#### [Complete the following]
**1)** Decide whether each statement below agrees with the blog post, answering yes or no and quoting the words that settle it.
(a) The woman on the corner was completely naked.
(b) The small group meeting at the house is studying the Gospel of John.
(c) The Good Samaritan stayed on the corner after pulling up the woman's pants.
**2)** Using the blog post below, answer each question briefly.
(a) What color was the thong the woman on the corner was wearing?
(b) Where is the writer driving her daughter?
(c) Pat's sermon was on which chapter of the Bible?

She wasn't much older than I am. She might have even been my age. Sometimes it is difficult to discern age when face bears the deep lines of living on the streets, of mental illness, of the hopelessness of this world. She was standing there with her pants down on the corner of Burnside and 6th. She wasn't completely naked. She was wearing a black thong and waving her arms around when a kind woman walked up from behind, her mouth saying something like "Let me help you," and her gracious hands pulling up this woman's pants before the signal turned and the Good Samaritan walked across the street.
My light turned, and I, just another 'normal looking' thirty-something mother in jeans (pulled up over my underwear), my GAP shirt, and my Suburu Outback, drove on. But the woman with her pants down went with me. She was in my mind as though we had traded places, and I was the one on the corner who needed a stranger to pull up my pants.
Do you ever wake up in the morning groggy? Or have those days when even two cups of coffee can't pierce the sense of blahness hanging over you? I do. In fact, so regularly that I mark them on my calender because, strangely enough, they seem to come on cue every month about two days before a regular monthly visitor. It is on these days that I am convinced that hormones are the pits. My mom says, "Yes, but you'll miss them when they are gone, Caroline." Perhaps. But the power they hold for two vicious days until the hormonal cycle changes and all is again right with the world is downright irritating. Sometimes I feel slightly on the verge of insanity. I feel like I should be that woman on the corner instead of this preppy mommy in a station wagon driving her daughter to swim lessons.
Are we really that fragile? Are our minds so tender that a mere hormonal shift causes all the craziness in my heart to well up and out so that everything seems just a little annoying and tears might pop at any moment? Yes, this mind is that tender. We all are, in fact. We desperately need help. We need someone to come up behind us and pull up our pants.
This fall we are hosting at our house a small group from church to study the Gospel of John. We began last night studying the first chapter. As Jason taught on John, I reflected on Pat's sermon on Genesis 1. He pointed out that from the beginning God forms creation and then He fills it (for example, he seperates the light from the darkness and He fills it with the heavenly bodies- the sun, the moon, etc..or He makes the waters of the earth and He fills it with swarms of living creatures). There is a literary structure not only to the creation story but to God's story of redemption. He is forming us and He is filling us with His life, His Spirit, His glory as we walk through the darkness of this life. And then last night Jason guided us through the beginning of John which bears remarkable similarities to the first chapter of Genesis. "The Word became flesh and dwelt among us, and we have seen his glory, glory as of the only Son from the Father, full of grace and truth" (John 1:14). We also looked at the purpose of the book of John which John says is "that you may believe that Jesus is the Christ, the Son of God, and that by believing you may have life in his name" (John 20:21).
It is days like this when life feels so fragile that my feeble, weak faith reminds me that I am not as self sufficient as I like to think that I am. I am desperately needy and not far from the street corner with my pants hanging down.
Well said, and a great meditation on our nature. Thanks for sharing! Use this as a devotional sometime.

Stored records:
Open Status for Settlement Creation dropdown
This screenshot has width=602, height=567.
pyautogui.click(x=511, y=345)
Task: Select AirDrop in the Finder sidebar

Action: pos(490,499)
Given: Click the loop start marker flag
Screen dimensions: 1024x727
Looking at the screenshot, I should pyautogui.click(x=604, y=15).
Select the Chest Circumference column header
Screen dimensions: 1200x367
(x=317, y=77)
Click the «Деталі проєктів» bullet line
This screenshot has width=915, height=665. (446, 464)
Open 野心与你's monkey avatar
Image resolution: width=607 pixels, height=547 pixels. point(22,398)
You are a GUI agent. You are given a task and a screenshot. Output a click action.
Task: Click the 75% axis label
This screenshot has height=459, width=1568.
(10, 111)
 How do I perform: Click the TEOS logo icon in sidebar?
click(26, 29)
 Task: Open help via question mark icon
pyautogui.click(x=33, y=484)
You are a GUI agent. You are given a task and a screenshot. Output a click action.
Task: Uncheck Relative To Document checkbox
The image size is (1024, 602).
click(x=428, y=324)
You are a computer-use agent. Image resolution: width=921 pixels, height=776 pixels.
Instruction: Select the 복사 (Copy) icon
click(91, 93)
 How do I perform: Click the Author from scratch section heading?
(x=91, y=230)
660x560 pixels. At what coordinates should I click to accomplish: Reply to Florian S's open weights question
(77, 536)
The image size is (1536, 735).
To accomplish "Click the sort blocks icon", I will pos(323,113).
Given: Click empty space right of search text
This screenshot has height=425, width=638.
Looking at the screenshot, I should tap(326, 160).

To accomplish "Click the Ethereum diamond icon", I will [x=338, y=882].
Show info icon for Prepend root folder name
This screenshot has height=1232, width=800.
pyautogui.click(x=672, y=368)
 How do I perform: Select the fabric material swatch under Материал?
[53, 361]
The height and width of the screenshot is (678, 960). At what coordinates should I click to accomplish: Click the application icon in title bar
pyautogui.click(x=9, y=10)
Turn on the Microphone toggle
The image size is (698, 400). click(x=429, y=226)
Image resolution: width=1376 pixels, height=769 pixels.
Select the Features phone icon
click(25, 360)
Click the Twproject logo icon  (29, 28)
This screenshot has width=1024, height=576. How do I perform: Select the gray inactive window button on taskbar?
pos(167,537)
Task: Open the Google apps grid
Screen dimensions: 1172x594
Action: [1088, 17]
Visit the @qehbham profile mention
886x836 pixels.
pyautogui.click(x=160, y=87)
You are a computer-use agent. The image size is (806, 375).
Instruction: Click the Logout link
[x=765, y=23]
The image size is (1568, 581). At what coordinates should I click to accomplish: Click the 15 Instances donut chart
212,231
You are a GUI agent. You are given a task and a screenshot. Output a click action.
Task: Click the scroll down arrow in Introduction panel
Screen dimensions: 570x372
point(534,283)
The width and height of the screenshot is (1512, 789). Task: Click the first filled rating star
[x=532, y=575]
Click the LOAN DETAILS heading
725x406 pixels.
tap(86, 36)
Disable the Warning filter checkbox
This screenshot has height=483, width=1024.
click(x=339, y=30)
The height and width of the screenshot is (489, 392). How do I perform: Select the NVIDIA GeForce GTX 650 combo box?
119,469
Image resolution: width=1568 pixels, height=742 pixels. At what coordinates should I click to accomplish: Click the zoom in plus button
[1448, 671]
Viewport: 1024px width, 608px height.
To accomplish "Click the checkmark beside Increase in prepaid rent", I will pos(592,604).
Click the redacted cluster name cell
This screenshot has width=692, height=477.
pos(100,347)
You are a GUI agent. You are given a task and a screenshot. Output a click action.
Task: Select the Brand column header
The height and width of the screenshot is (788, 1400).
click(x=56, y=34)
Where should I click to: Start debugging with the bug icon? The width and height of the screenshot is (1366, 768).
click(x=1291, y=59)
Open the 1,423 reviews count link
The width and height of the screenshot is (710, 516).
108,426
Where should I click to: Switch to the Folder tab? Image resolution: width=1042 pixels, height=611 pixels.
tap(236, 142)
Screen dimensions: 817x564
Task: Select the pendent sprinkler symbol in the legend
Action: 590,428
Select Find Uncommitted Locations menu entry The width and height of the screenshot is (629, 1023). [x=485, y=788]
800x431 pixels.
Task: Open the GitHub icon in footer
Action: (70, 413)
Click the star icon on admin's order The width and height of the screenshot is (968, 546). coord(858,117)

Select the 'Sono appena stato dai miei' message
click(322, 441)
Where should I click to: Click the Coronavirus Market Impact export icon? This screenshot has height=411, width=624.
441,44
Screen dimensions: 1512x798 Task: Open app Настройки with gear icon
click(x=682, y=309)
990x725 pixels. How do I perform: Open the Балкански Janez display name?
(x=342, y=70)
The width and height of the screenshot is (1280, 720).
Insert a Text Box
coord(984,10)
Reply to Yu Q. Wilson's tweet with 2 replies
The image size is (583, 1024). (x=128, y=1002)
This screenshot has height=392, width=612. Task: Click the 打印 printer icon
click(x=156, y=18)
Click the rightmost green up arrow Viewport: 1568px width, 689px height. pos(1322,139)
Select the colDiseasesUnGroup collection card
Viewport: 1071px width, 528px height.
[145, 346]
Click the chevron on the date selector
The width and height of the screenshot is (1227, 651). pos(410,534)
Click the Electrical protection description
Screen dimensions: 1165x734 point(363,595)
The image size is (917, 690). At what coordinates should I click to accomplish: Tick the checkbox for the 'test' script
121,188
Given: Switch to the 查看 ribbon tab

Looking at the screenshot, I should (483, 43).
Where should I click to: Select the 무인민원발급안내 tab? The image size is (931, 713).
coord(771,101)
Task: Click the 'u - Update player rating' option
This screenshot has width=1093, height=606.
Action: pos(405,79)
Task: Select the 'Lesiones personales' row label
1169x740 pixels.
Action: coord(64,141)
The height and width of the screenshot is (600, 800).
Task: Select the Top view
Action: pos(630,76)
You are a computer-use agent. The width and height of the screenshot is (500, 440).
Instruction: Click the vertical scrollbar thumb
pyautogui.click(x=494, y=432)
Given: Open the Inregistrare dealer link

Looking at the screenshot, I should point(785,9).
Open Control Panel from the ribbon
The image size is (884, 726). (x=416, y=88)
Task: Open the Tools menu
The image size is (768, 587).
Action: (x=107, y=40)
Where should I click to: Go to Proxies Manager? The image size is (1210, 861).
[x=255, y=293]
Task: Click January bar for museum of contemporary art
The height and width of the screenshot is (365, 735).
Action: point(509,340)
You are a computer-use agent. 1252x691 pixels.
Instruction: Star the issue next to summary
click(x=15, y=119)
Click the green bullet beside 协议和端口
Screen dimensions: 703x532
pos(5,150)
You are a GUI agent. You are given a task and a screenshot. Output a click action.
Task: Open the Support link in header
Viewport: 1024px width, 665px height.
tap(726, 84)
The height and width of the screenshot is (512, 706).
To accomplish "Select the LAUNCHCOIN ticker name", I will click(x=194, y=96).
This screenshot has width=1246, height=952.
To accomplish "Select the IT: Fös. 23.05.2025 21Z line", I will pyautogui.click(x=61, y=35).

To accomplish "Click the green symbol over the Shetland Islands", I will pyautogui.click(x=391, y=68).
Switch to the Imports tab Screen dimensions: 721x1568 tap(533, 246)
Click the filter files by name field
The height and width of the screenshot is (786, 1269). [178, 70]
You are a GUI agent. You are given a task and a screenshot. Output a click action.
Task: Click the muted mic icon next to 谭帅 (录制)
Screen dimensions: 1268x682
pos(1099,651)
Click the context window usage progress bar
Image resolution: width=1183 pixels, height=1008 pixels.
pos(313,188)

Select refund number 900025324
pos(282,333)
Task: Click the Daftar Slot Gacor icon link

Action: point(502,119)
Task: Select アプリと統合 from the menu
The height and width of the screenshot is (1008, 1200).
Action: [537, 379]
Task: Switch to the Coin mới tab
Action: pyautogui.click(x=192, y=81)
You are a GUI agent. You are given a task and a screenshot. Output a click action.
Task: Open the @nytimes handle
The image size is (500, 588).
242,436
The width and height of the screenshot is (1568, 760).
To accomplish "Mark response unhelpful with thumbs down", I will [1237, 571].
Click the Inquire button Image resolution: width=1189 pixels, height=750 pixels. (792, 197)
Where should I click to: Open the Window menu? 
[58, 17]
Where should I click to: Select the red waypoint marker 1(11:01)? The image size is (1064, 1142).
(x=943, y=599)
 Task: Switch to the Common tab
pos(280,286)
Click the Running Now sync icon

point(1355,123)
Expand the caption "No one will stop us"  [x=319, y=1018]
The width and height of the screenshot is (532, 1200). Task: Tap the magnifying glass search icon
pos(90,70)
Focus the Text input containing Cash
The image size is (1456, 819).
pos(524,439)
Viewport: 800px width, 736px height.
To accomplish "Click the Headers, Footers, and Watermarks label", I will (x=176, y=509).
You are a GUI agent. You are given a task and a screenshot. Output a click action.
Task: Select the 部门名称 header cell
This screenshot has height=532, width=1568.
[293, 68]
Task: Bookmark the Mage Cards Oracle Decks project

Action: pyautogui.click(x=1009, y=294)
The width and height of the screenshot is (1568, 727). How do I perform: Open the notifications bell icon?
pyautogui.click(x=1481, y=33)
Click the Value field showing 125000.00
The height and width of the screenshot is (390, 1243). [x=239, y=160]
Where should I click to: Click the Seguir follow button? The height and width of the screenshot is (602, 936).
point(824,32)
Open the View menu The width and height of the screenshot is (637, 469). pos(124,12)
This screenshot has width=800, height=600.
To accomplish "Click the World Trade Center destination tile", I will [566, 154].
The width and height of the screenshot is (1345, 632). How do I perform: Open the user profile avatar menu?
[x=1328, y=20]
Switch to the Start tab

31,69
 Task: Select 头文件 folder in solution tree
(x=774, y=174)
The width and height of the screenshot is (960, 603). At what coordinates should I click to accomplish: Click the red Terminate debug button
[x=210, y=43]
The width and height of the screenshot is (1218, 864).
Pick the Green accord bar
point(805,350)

#### [Solved tasks]
**1)**
(a) No: "She wasn't completely naked."
(b) Yes: "This fall we are hosting at our house a small group from church to study the Gospel of John."
(c) No: "before the signal turned and the Good Samaritan walked across the street."

**2)**
(a) Black.
(b) To swim lessons.
(c) Genesis 1.